Added Dickinson: “I don’t care how much minutes (Williams) plays, or what, my man is going to make winning plays when he’s out there, and he did that today. We don’t win without Terrance Williams II today.”
From there, Brooks swung the game in Michigan’s favor. He finished a layup through contact and converted a three-point play to put the Wolverines ahead for good, 65-62, with 3:21 to play.
Brooks’ biggest basket came in the final minute and essentially put the nail in Tennessee’s season. After he committed a turnover that led to a layup and trimmed Michigan’s lead to 68-66, he made up for it by flipping up a looping hook shot late in the shot clock that drew nothing but net with 53 seconds left.
“I got a little deeper than I wanted to, so I didn’t have that great of an angle for the backboard,” Brooks said. “The best option was going straight at the basket.”
Michigan salted the game away at the line, with Brooks, Dickinson and freshman forward Moussa Diabate (13 points) combining for six free throws in the final 36 seconds, to keep marching on.
Chandler finished with 19 points and Josiah-Jordan James added 13 for Tennessee. The Volunteers scored 20 points off 15 Michigan turnovers, but they shot 41.8% from the field (28-for-67), 16 of their 18 3-point attempts and made only four baskets over the final nine minutes.
“It was a hard-fought game. They made plays that put them in the position to win the game,” Tennessee coach Rick Barnes said. “The difference in the game was the second-chance points. Those two offensive rebounds we gave up were huge at the time. And during that stretch — everybody we played all year has been concerned about the 3-point line. We missed three, four looks that we would like — I don’t think we could have got it better, but some days it goes, some days they don’t.
“We needed to have more inside today. I would have liked to see us do a little bit more inside and put more pressure on Hunter Dickinson. … But give them credit. They made the plays there at the end, and those two offensive rebounds were huge plays in the game.”
Grad transfer guard DeVante’ Jones returned to the starting lineup after missing the first-round game while in concussion protocol. He finished with two points, three assists and three rebounds in his first NCAA Tournament action, but he didn’t play in the second half.
Michigan got off to a quick start behind Dickinson and controlled most of the first half until it stumbled down the stretch. Over the final 4:50, the Wolverines turned it over five times and failed to attempt a single shot over the final 2:29. During one sequence, Michigan overthrew an inbounds pass, gave up a second-chance 3-pointer and missed an uncontested putback. The Volunteers rattled off a 13-2 run as Michigan’s empty possessions led to easy baskets and a 37-32 halftime deficit.
The Wolverines shook that off by feeding Dickinson in the post after the break. He responded by scoring nine quick points with a flurry of hook shots and free throws as Michigan pulled even at 45 with 15:03 remaining.
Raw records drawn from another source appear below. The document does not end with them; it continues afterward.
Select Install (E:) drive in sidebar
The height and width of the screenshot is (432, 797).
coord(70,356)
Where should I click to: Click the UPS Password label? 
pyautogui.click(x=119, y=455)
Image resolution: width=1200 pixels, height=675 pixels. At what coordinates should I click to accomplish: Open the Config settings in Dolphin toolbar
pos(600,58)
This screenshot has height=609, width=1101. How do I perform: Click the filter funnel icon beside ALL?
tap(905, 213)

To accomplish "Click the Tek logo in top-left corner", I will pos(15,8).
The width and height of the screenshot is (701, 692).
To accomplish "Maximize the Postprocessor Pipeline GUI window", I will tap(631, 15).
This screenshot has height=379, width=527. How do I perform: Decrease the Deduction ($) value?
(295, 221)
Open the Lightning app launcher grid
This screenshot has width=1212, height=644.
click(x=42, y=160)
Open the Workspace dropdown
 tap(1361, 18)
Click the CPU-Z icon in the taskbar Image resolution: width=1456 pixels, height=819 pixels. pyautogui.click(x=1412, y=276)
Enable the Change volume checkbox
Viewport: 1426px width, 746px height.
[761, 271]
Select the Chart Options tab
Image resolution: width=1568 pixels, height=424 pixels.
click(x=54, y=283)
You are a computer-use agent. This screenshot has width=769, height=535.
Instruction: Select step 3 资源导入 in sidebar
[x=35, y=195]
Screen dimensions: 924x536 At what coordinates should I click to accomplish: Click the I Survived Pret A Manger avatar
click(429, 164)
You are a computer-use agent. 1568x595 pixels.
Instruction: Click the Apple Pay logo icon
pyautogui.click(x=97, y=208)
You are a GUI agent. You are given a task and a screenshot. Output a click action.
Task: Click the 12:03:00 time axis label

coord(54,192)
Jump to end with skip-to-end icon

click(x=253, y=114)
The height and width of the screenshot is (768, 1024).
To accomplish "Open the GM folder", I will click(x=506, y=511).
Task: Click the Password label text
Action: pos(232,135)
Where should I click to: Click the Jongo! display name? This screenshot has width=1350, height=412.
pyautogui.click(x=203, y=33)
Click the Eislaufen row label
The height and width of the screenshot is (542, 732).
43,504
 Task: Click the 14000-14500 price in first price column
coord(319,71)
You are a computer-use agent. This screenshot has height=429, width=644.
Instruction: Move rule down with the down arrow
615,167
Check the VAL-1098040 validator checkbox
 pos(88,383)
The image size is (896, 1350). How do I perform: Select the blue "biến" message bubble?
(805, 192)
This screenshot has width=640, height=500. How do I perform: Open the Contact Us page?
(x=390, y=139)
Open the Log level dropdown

That triggered a frantic back-and-forth stretch when the teams traded blows and Michigan took the lead three times, the last on a layup by Brooks to go up, 54-53, at the 11:29 mark. From there, Tennessee pulled ahead by six before Brooks kept the Wolverines in the hunt for a national title.
“I’m just trying to live in the moment right now and cherish the time that we have with the people that are in my life right now at Michigan,” Brooks said. “I’m just enjoying the process of going through this tournament again and having that chance of getting our last goal.”